**DATA FOR REVIEW**
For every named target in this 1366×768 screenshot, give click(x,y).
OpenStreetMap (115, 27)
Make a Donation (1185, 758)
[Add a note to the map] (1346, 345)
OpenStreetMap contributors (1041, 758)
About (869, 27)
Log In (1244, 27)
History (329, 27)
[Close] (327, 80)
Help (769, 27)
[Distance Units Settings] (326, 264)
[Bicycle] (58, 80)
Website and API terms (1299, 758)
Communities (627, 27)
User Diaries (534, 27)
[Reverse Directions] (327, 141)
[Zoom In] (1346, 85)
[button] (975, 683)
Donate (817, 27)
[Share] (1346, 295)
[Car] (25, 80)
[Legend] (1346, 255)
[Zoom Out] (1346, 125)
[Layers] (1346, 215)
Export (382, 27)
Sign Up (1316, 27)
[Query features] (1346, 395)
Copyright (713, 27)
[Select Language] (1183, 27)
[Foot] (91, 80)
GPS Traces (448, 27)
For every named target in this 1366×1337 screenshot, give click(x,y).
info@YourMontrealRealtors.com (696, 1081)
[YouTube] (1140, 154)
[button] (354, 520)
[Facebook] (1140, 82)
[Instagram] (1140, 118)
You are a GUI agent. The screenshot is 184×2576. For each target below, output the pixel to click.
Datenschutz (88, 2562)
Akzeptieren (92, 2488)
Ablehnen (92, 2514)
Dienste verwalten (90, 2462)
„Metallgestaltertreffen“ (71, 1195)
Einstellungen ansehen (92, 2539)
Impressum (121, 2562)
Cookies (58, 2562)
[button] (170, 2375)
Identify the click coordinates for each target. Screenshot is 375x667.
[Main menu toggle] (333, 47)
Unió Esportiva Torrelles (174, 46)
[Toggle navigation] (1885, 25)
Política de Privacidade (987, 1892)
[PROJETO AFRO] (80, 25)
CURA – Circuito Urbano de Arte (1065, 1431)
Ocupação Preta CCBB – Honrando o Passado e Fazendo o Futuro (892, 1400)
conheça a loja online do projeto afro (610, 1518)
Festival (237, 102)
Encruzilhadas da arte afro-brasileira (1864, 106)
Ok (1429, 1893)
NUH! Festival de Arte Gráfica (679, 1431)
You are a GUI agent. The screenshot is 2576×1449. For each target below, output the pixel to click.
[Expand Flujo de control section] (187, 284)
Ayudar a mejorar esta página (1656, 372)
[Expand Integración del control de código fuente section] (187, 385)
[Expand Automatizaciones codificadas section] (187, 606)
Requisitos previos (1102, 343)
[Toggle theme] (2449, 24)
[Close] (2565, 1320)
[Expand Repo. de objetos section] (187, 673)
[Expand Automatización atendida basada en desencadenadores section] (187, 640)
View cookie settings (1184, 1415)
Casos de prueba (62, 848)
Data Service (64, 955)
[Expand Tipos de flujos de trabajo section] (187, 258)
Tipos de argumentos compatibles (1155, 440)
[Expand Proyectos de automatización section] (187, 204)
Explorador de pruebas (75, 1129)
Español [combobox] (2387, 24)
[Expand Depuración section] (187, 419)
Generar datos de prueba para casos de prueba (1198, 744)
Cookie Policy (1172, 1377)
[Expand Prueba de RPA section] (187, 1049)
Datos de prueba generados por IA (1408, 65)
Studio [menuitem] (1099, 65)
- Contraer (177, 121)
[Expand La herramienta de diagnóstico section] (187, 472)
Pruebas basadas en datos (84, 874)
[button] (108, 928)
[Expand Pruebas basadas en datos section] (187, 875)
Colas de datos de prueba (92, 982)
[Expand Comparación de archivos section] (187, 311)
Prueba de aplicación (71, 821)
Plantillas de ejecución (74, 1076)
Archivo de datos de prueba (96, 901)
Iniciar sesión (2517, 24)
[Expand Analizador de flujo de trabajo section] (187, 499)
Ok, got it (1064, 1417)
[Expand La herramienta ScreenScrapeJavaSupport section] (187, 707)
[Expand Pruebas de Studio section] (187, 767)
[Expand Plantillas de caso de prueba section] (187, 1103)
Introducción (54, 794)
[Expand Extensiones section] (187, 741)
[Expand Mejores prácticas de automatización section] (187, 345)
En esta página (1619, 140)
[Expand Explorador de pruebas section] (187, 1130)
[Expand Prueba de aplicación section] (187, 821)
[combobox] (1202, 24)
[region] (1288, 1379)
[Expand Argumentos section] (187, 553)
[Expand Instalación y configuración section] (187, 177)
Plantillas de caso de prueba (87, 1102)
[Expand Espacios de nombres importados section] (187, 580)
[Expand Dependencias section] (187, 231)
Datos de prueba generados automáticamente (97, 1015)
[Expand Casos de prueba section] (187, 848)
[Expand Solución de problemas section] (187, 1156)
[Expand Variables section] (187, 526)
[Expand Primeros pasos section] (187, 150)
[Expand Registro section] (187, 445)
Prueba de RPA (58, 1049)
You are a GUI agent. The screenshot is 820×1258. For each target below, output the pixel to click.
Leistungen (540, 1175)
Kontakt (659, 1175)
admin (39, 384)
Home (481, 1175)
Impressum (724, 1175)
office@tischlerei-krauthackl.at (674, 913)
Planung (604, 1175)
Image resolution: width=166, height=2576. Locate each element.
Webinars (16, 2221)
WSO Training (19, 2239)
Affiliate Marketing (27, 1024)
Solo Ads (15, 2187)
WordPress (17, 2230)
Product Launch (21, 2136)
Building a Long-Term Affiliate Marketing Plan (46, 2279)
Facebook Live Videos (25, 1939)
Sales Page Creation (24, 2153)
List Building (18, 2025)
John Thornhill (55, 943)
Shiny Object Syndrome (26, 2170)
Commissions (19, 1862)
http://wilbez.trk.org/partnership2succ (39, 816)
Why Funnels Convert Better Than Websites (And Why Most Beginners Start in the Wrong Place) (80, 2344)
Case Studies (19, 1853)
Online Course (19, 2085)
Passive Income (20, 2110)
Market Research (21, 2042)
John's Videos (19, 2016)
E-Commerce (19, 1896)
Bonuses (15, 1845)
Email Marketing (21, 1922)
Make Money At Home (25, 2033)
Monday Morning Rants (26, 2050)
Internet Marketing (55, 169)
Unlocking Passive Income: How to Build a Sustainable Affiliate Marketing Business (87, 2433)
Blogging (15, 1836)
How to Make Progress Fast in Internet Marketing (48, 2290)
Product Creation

**WHAT THE TASK REQUIRES**
Give the material above again, word for word.

**RESULT BELOW**
For every named target in this 1366×768 screenshot, give click(x,y).
OpenStreetMap (115, 27)
Make a Donation (1185, 758)
[Add a note to the map] (1346, 345)
OpenStreetMap contributors (1041, 758)
About (869, 27)
Log In (1244, 27)
History (329, 27)
[Close] (327, 80)
Help (769, 27)
[Distance Units Settings] (326, 264)
[Bicycle] (58, 80)
Website and API terms (1299, 758)
Communities (627, 27)
User Diaries (534, 27)
[Reverse Directions] (327, 141)
[Zoom In] (1346, 85)
[button] (975, 683)
Donate (817, 27)
[Share] (1346, 295)
[Car] (25, 80)
[Legend] (1346, 255)
[Zoom Out] (1346, 125)
[Layers] (1346, 215)
Export (382, 27)
Sign Up (1316, 27)
[Query features] (1346, 395)
Copyright (713, 27)
[Select Language] (1183, 27)
[Foot] (91, 80)
GPS Traces (448, 27)
For every named target in this 1366×1337 screenshot, give click(x,y).
info@YourMontrealRealtors.com (696, 1081)
[YouTube] (1140, 154)
[button] (354, 520)
[Facebook] (1140, 82)
[Instagram] (1140, 118)
You are a GUI agent. The screenshot is 184×2576. For each target below, output the pixel to click.
Datenschutz (88, 2562)
Akzeptieren (92, 2488)
Ablehnen (92, 2514)
Dienste verwalten (90, 2462)
„Metallgestaltertreffen“ (71, 1195)
Einstellungen ansehen (92, 2539)
Impressum (121, 2562)
Cookies (58, 2562)
[button] (170, 2375)
Identify the click coordinates for each target. Screenshot is 375x667.
[Main menu toggle] (333, 47)
Unió Esportiva Torrelles (174, 46)
[Toggle navigation] (1885, 25)
Política de Privacidade (987, 1892)
[PROJETO AFRO] (80, 25)
CURA – Circuito Urbano de Arte (1065, 1431)
Ocupação Preta CCBB – Honrando o Passado e Fazendo o Futuro (892, 1400)
conheça a loja online do projeto afro (610, 1518)
Festival (237, 102)
Encruzilhadas da arte afro-brasileira (1864, 106)
Ok (1429, 1893)
NUH! Festival de Arte Gráfica (679, 1431)
You are a GUI agent. The screenshot is 2576×1449. For each target below, output the pixel to click.
[Expand Flujo de control section] (187, 284)
Ayudar a mejorar esta página (1656, 372)
[Expand Integración del control de código fuente section] (187, 385)
[Expand Automatizaciones codificadas section] (187, 606)
Requisitos previos (1102, 343)
[Toggle theme] (2449, 24)
[Close] (2565, 1320)
[Expand Repo. de objetos section] (187, 673)
[Expand Automatización atendida basada en desencadenadores section] (187, 640)
View cookie settings (1184, 1415)
Casos de prueba (62, 848)
Data Service (64, 955)
[Expand Tipos de flujos de trabajo section] (187, 258)
Tipos de argumentos compatibles (1155, 440)
[Expand Proyectos de automatización section] (187, 204)
Explorador de pruebas (75, 1129)
Español [combobox] (2387, 24)
[Expand Depuración section] (187, 419)
Generar datos de prueba para casos de prueba (1198, 744)
Cookie Policy (1172, 1377)
[Expand Prueba de RPA section] (187, 1049)
Datos de prueba generados por IA (1408, 65)
Studio [menuitem] (1099, 65)
- Contraer (177, 121)
[Expand La herramienta de diagnóstico section] (187, 472)
Pruebas basadas en datos (84, 874)
[button] (108, 928)
[Expand Pruebas basadas en datos section] (187, 875)
Colas de datos de prueba (92, 982)
[Expand Comparación de archivos section] (187, 311)
Prueba de aplicación (71, 821)
Plantillas de ejecución (74, 1076)
Archivo de datos de prueba (96, 901)
Iniciar sesión (2517, 24)
[Expand Analizador de flujo de trabajo section] (187, 499)
Ok, got it (1064, 1417)
[Expand La herramienta ScreenScrapeJavaSupport section] (187, 707)
[Expand Pruebas de Studio section] (187, 767)
[Expand Plantillas de caso de prueba section] (187, 1103)
Introducción (54, 794)
[Expand Extensiones section] (187, 741)
[Expand Mejores prácticas de automatización section] (187, 345)
En esta página (1619, 140)
[Expand Explorador de pruebas section] (187, 1130)
[Expand Prueba de aplicación section] (187, 821)
[combobox] (1202, 24)
[region] (1288, 1379)
[Expand Argumentos section] (187, 553)
[Expand Instalación y configuración section] (187, 177)
Plantillas de caso de prueba (87, 1102)
[Expand Espacios de nombres importados section] (187, 580)
[Expand Dependencias section] (187, 231)
Datos de prueba generados automáticamente (97, 1015)
[Expand Casos de prueba section] (187, 848)
[Expand Solución de problemas section] (187, 1156)
[Expand Variables section] (187, 526)
[Expand Primeros pasos section] (187, 150)
[Expand Registro section] (187, 445)
Prueba de RPA (58, 1049)
You are a GUI agent. The screenshot is 820×1258. For each target below, output the pixel to click.
Leistungen (540, 1175)
Kontakt (659, 1175)
admin (39, 384)
Home (481, 1175)
Impressum (724, 1175)
office@tischlerei-krauthackl.at (674, 913)
Planung (604, 1175)
Image resolution: width=166, height=2576. Locate each element.
Webinars (16, 2221)
WSO Training (19, 2239)
Affiliate Marketing (27, 1024)
Solo Ads (15, 2187)
WordPress (17, 2230)
Product Launch (21, 2136)
Building a Long-Term Affiliate Marketing Plan (46, 2279)
Facebook Live Videos (25, 1939)
Sales Page Creation (24, 2153)
List Building (18, 2025)
John Thornhill (55, 943)
Shiny Object Syndrome (26, 2170)
Commissions (19, 1862)
http://wilbez.trk.org/partnership2succ (39, 816)
Why Funnels Convert Better Than Websites (And Why Most Beginners Start in the Wrong Place) (80, 2344)
Case Studies (19, 1853)
Online Course (19, 2085)
Passive Income (20, 2110)
Market Research (21, 2042)
John's Videos (19, 2016)
E-Commerce (19, 1896)
Bonuses (15, 1845)
Email Marketing (21, 1922)
Make Money At Home (25, 2033)
Monday Morning Rants (26, 2050)
Internet Marketing (55, 169)
Unlocking Passive Income: How to Build a Sustainable Affiliate Marketing Business (87, 2433)
Blogging (15, 1836)
How to Make Progress Fast in Internet Marketing (48, 2290)
Product Creation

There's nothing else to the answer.